[Stored items]
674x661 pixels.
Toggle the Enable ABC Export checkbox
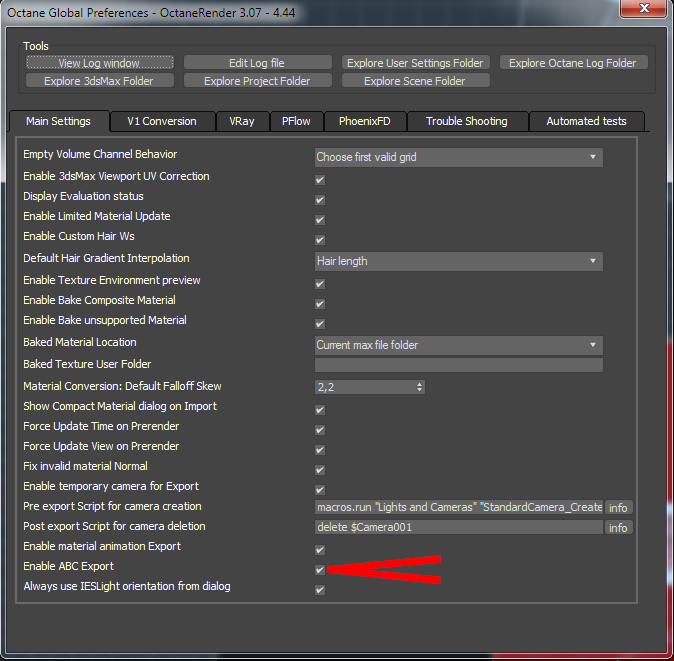320,570
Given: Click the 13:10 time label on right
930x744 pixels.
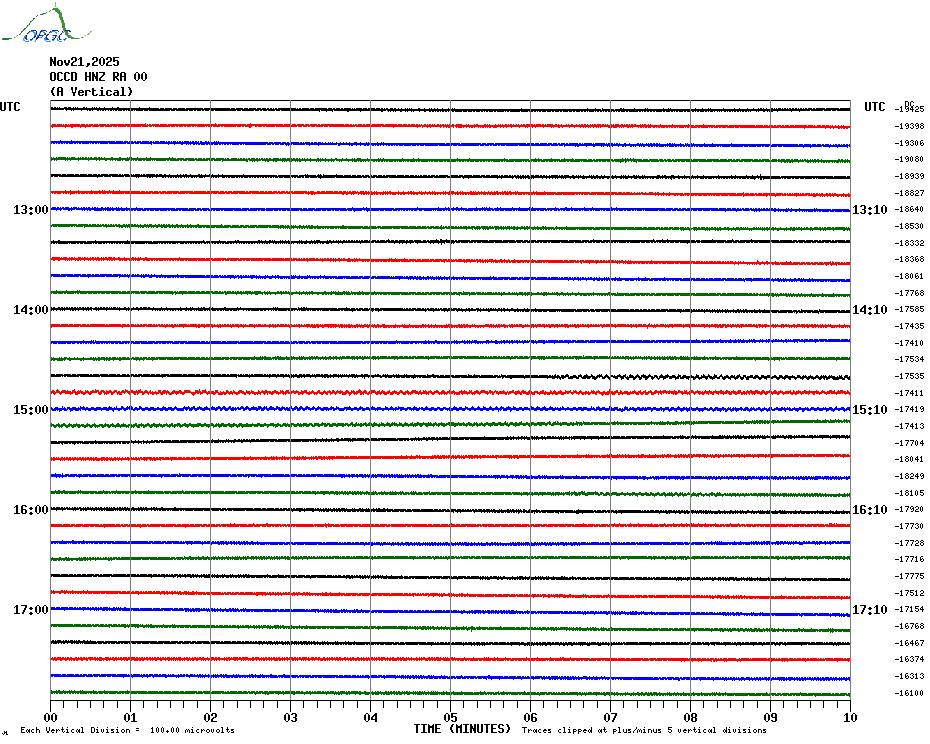Looking at the screenshot, I should [868, 209].
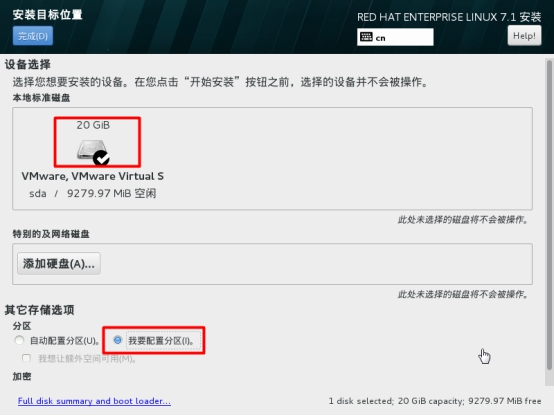Select the 20 GiB VMware hard disk icon
554x416 pixels.
[92, 149]
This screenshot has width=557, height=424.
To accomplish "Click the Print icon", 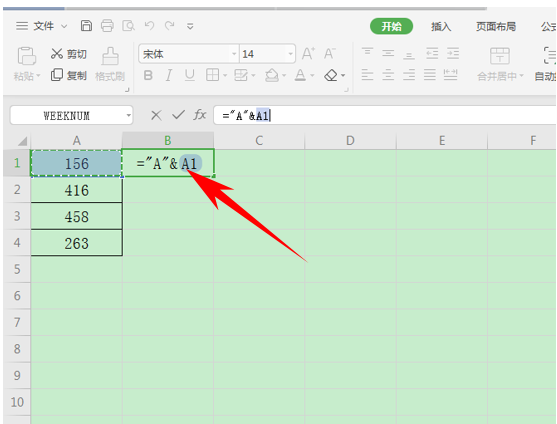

◆ TASK DETAILS ◆
In the entries above, find the line containing "Given: Click the 13:10 time label on right". Transcribe it and every later line to the end, exactly, and leave out the pictures.

◆ WRITTEN RESPONSE ◆
Given: Click the 13:10 time label on right
930x744 pixels.
Looking at the screenshot, I should [868, 209].
Select the 20 GiB VMware hard disk icon
554x416 pixels.
[92, 149]
This screenshot has width=557, height=424.
To accomplish "Click the Print icon", 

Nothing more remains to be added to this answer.